The lifeblood of any college sports program is recruiting – or ’cruitin’ as it’s sometime called in the South – and Tennessee women’s basketball has cranked up its efforts with school back in session.

The Lady Vols will host two five-star recruits to end the month of August in Madison Booker, a 6-1 wing, from Ridgeland, Mississippi, and S’Mya Nichols, a 6-0 wing from Overland Park, Kansas. First up is Booker, who will be in Knoxville from Aug. 26-28 for her official visit, followed by Nichols on Aug. 28-30. The two can probably high-five in the airport. Both are in the high school class of 2023, and both players earned spots this summer on a USA Basketball junior national team.

An official visit allows a recruit to be on campus for 48 hours, and the school picks up the tab for travel, hotel and food. Both players also have taken previous unofficial visits – that means the family pays for the trip – to Tennessee, so the interest on both sides is quite high.
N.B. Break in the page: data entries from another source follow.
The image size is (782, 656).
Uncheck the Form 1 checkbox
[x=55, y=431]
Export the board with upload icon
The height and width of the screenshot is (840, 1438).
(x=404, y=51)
Since Kellie Harper arrived three years ago, she has taken a deliberate and thorough approach to recruiting – she and her staff vet each player by making multiple phone calls to coaches, principals, teachers and guidance counselors in addition to the on-court evaluations. If a high school player is making an official visit to Tennessee, the staff wants her name on a letter of intent – LOI in recruiting parlance – that fall.

Jim Pissott, the father of current freshman basketball player Justine Pissott, who is from Toms River, New Jersey, told this writer in 2020 after his daughter committed to Tennessee as a high school junior, that the vetting process was impressive. He was a longtime law enforcement officer who served on a SWAT team, so he understands background checks.

“My wife and I, at one point we were talking and I said, ‘They’re not just recruiting Justine like this, so every kid that they have on this campus went through this same vetting process that she’s going through,’ he said. “It was amazing.”

Tennessee women’s basketball recruit S’Mya Nichols dons her Team USA jersey for the 2022 FIBA WU18 Americas Championship. Team USA won gold in Buenos Aires, Argentina, on June 19. (USA Basketball)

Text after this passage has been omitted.